(Stored records)
···

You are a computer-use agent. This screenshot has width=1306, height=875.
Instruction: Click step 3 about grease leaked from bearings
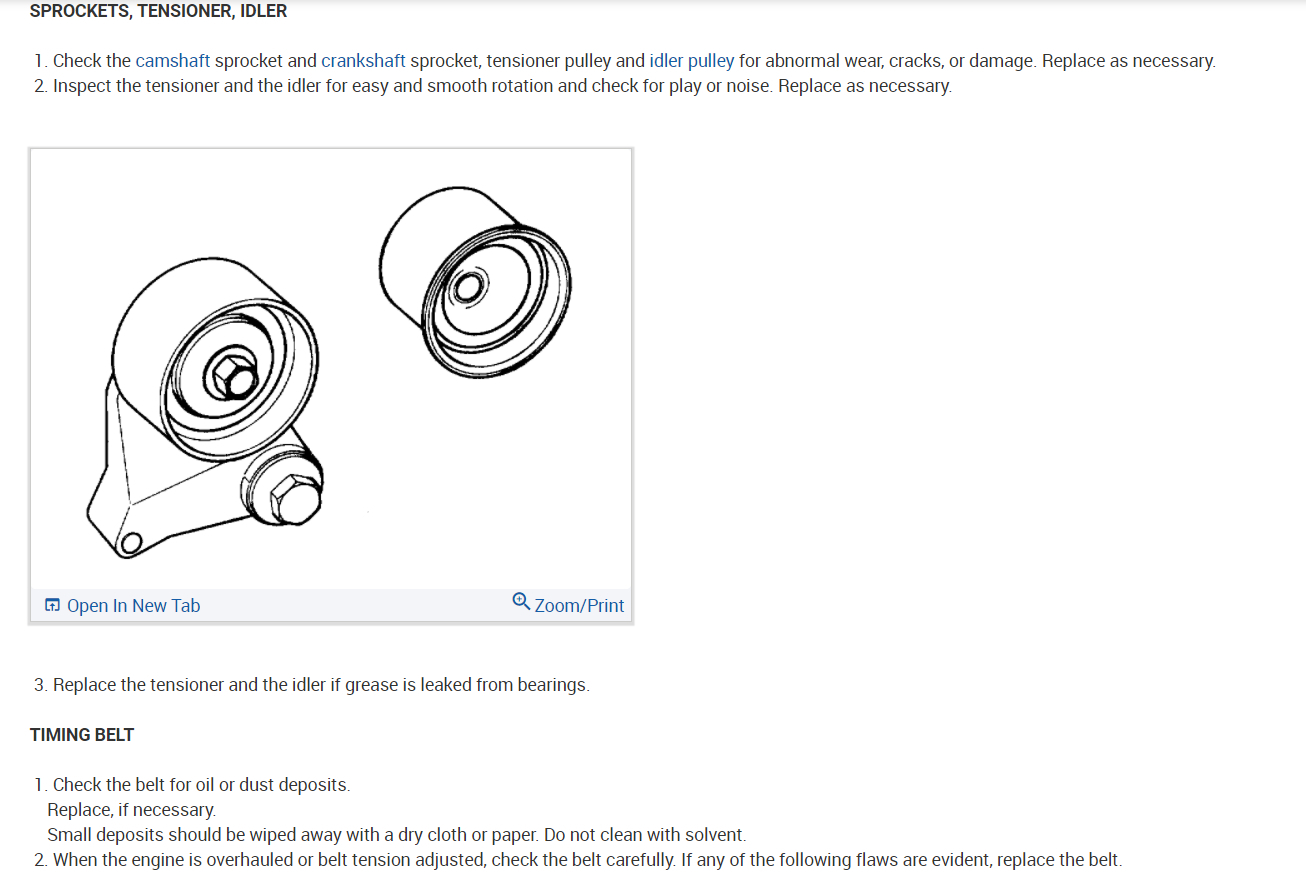coord(312,686)
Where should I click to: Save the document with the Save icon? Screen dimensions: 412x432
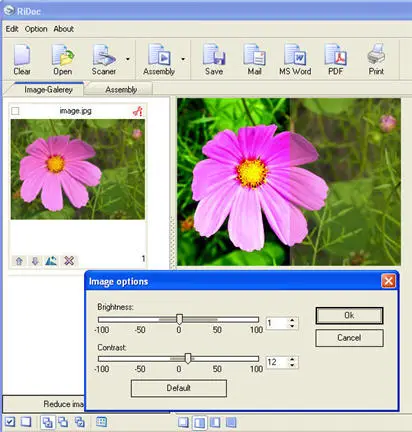pos(214,59)
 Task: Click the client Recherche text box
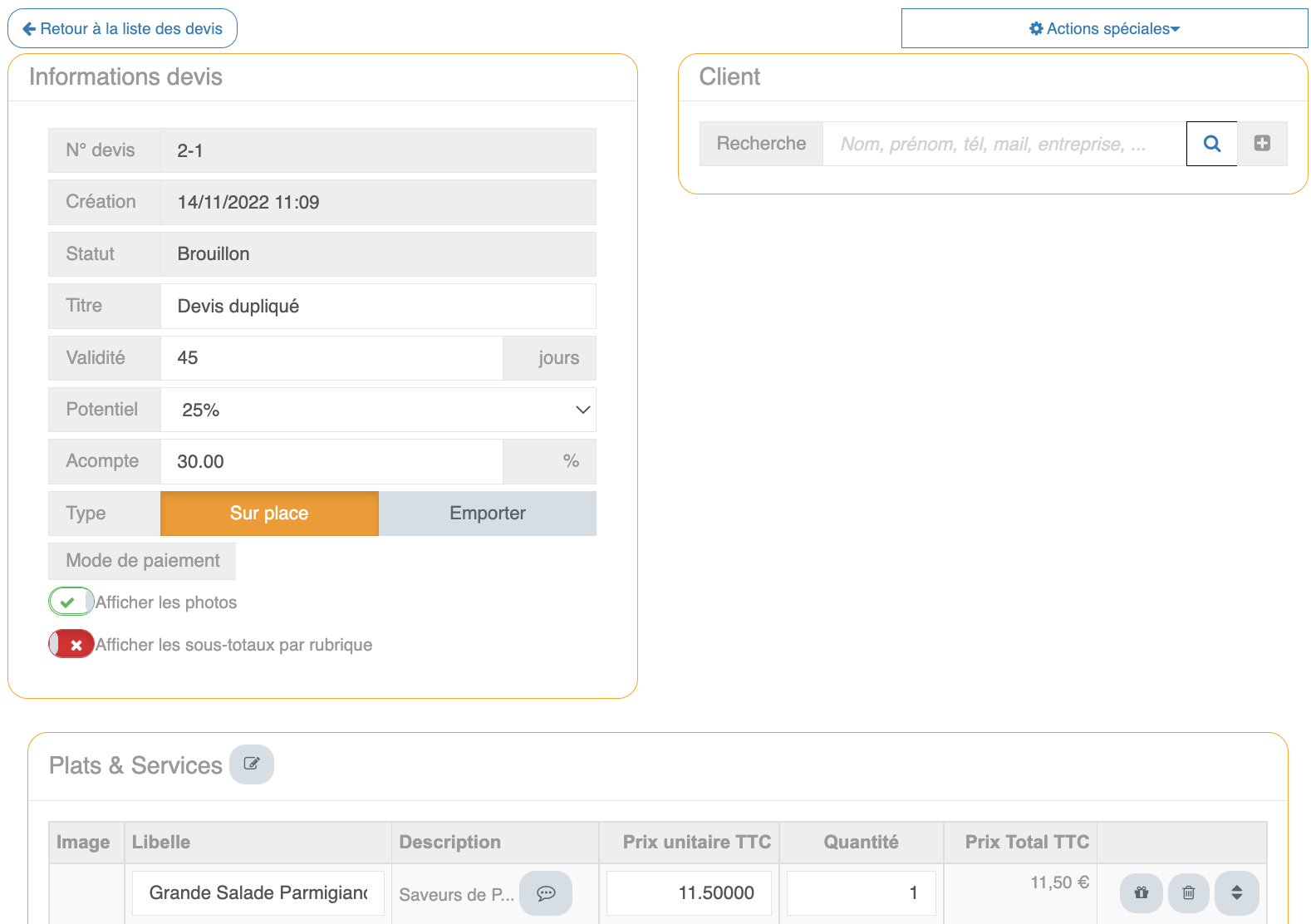click(1004, 144)
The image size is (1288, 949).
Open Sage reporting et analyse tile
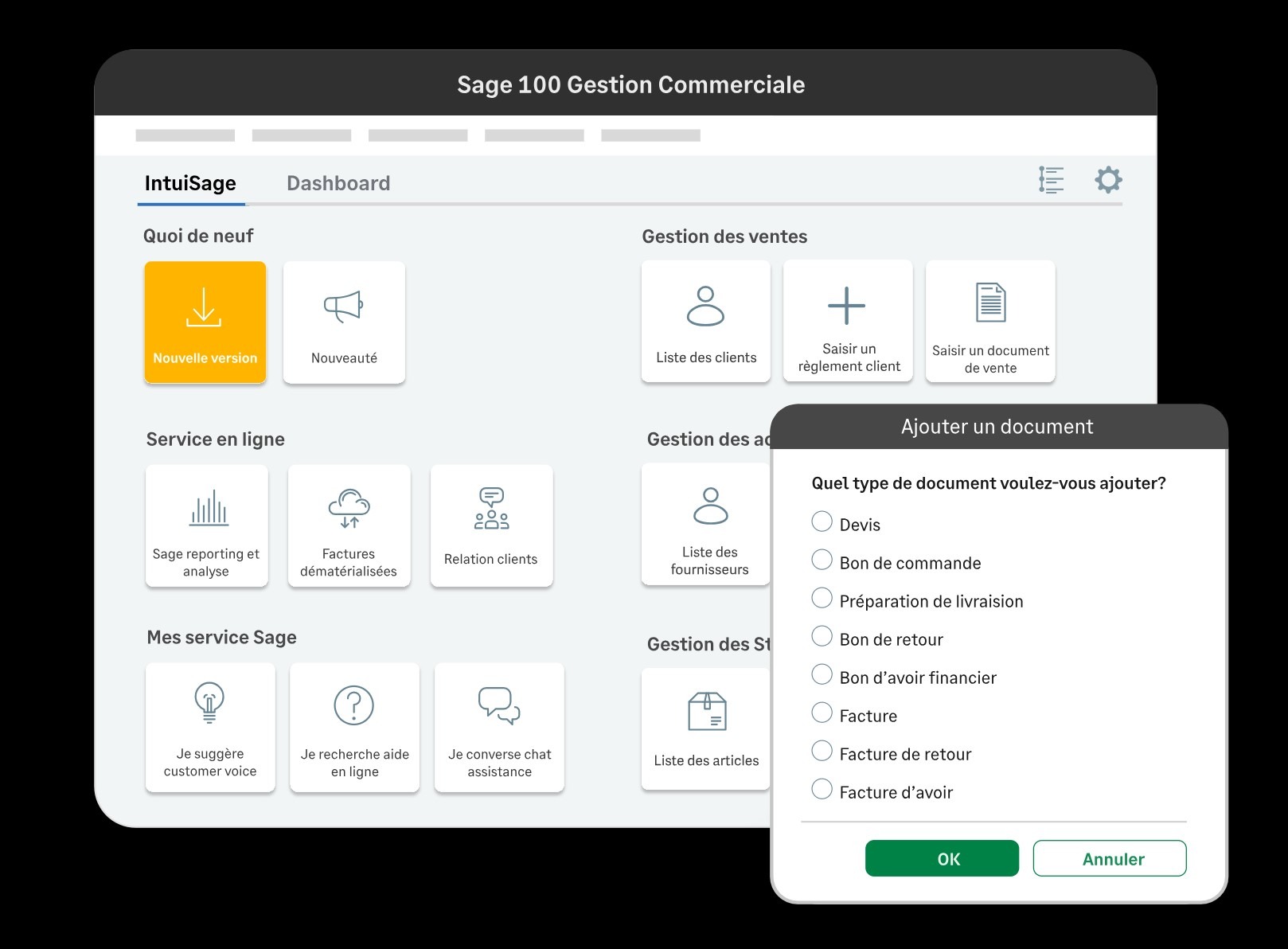click(x=206, y=525)
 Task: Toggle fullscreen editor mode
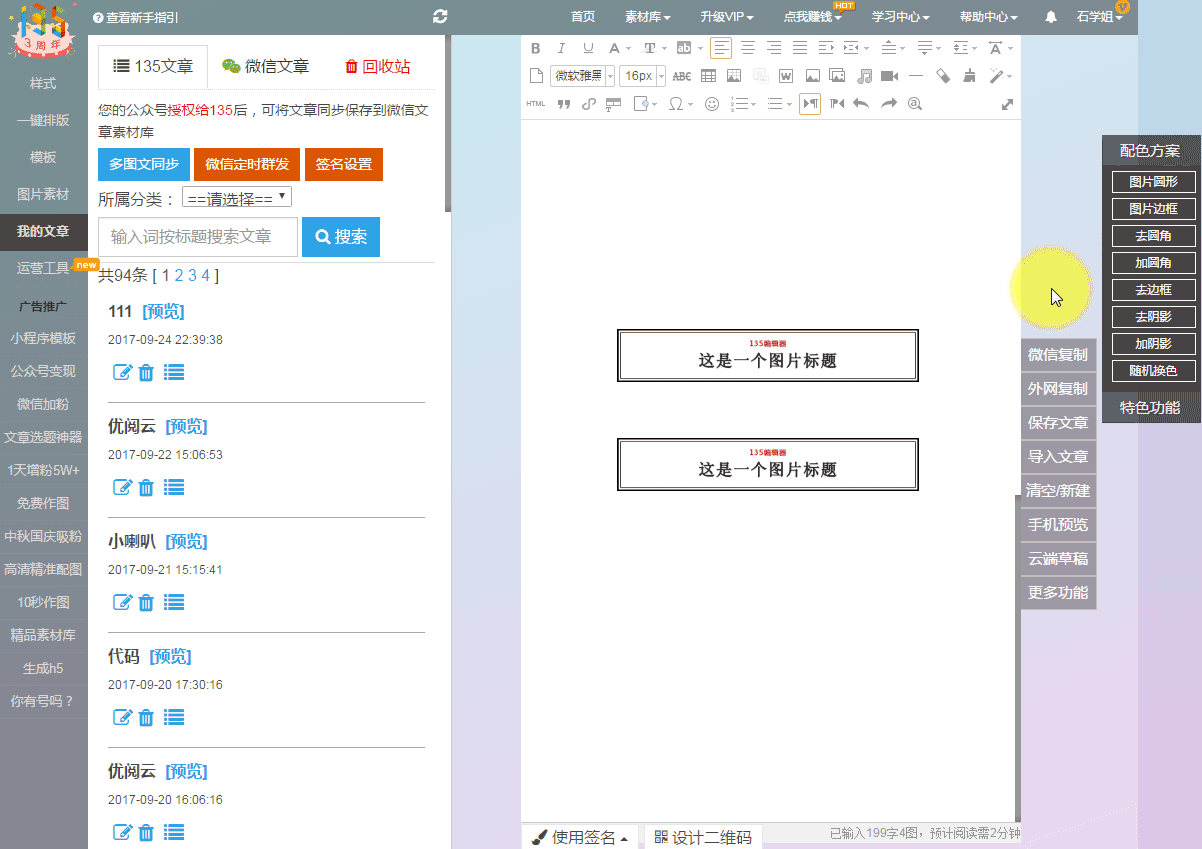click(1007, 104)
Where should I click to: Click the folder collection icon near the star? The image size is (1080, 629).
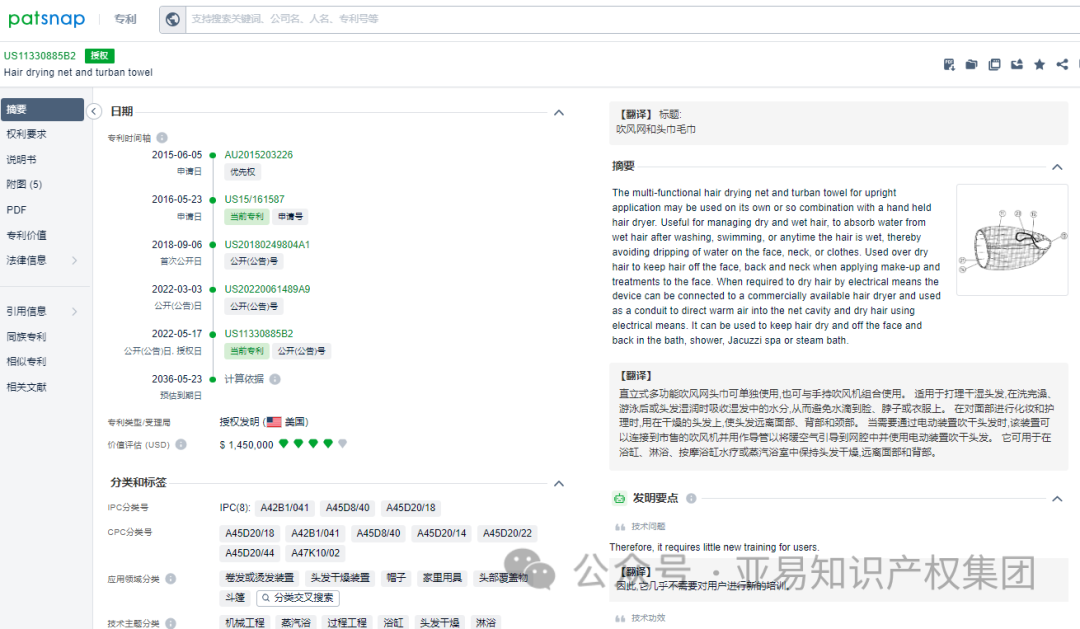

···

§ TASK PROMPT
Copy out only the lines beginning at the line with "Where should I click to: Save" and ending at the last line of the entries. Keep them exact; drop pictures.

§ TASK RESPONSE
Where should I click to: Save the document with the Save icon? Screen dimensions: 412x432
pos(214,59)
 Task: Click the client Recherche text box
click(1004, 144)
The image size is (1288, 949).
Open Sage reporting et analyse tile
click(x=206, y=525)
 Task: Toggle fullscreen editor mode
click(1007, 104)
Where should I click to: Click the folder collection icon near the star? The image size is (1080, 629).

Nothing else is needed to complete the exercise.